Each computing device 24 further includes a mechanism by which the storage device 32 can be read such as, but not limited to, digital video disc players, and compact disc players employing laser/optical readers. Consistent with the foregoing example, in a typical classroom setting, individual electronic media playing devices need not be provided, but a single player capable of storing multiple storage devices such as a conventional CD tower or DVD carousel can be utilized to facilitate operation and keep manufacturing costs at a minimum.
In a still further embodiment or alternative, the multimedia information which is to be accessed by the student need not be provided on electronic storage medium sold in concert with the textbook, but rather can be stored on a hard drive or disc drive of the server itself such that, upon actuation of the transmitter 42 by the user, the server accesses that portion of the media stored on the computing device 24 and in turn causes such information to be displayed on the display screen of the individual user.

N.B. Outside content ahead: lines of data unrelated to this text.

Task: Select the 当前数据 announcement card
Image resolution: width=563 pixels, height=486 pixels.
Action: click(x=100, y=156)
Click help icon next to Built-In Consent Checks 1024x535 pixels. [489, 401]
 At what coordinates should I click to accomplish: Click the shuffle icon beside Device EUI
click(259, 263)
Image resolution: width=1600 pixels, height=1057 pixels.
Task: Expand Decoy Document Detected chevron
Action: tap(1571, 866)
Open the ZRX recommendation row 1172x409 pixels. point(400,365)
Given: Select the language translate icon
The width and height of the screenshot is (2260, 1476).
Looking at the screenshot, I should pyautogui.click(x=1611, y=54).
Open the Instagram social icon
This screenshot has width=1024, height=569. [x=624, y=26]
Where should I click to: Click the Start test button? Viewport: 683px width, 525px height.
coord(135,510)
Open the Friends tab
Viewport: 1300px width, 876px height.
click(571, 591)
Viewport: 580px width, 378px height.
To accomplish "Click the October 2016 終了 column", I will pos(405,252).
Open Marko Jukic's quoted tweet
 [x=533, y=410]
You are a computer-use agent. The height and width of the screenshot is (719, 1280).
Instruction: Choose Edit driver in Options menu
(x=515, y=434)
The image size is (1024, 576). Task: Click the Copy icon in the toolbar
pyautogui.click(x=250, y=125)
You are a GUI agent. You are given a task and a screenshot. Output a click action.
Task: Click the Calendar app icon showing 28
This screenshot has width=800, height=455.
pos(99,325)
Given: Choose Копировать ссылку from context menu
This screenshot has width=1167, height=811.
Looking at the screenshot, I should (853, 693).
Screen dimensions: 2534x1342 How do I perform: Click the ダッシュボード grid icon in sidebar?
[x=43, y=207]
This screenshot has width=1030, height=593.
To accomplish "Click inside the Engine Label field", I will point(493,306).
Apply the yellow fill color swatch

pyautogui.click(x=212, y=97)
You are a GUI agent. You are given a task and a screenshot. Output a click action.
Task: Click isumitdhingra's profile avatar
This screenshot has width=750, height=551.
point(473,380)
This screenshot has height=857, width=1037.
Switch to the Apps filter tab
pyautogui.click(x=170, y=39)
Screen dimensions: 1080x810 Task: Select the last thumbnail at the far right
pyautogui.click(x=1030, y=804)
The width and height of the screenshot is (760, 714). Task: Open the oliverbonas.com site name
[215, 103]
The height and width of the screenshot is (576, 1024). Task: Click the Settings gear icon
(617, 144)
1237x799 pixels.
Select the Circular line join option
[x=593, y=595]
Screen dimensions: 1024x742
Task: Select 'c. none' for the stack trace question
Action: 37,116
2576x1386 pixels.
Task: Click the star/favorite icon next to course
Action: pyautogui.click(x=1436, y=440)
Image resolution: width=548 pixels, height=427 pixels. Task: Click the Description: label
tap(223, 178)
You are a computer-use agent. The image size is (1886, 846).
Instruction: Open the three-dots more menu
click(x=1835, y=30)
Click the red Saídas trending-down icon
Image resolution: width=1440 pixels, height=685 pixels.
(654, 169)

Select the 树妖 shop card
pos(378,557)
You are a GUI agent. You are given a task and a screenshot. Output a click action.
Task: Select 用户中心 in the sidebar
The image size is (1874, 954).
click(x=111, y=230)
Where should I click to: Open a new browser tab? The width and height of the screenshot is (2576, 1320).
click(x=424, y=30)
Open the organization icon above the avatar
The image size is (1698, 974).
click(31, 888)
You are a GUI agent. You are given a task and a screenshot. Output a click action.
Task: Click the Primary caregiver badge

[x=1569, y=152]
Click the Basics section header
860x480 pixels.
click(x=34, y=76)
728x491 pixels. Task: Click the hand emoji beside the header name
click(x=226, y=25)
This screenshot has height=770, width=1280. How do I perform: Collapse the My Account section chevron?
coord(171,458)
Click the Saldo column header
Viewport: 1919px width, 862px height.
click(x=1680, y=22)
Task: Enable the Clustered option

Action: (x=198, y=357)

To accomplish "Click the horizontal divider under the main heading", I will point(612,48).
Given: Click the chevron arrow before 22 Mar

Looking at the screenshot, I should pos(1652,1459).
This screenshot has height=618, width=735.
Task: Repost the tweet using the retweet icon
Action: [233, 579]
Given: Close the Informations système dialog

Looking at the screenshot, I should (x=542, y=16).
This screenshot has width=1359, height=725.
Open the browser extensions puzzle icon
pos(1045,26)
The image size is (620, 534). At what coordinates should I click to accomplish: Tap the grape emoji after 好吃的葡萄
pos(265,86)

In a still further embodiment, the additional material may not even be provided on the hard drive of the computing device, but rather can be accessible through an Internet accessible website wherein the computing device 24 simply accesses the desired website storing information to be accessed and transmits same to the computing device 24 and in turn to the display screen.
In operation, it can therefore be seen that the learning device of the present disclosure can be employed by a user reading the textbook and, upon coming to a portion of the textbook or lesson plan having additional supplementary information to be accessed through an external storage device, can positively actuate that portion of the page to access same. By positively actuating that portion of the page, a signal is generated and transmitted to a receiver of the computing device. Upon receipt of the signal, the computing device can access and display the additional information for viewing by the user. As the signals are transmitted automatically by wireless or wired means upon actuation of the transmitter, the user need not set aside the textbook to view the additional information, but rather can view both in concert thus facilitating and expediting the learning process. Moreover, by requiring positive actuation, the user is given greater control over the process including the ability to repeat and/or restart the supplemental information as many times as desired.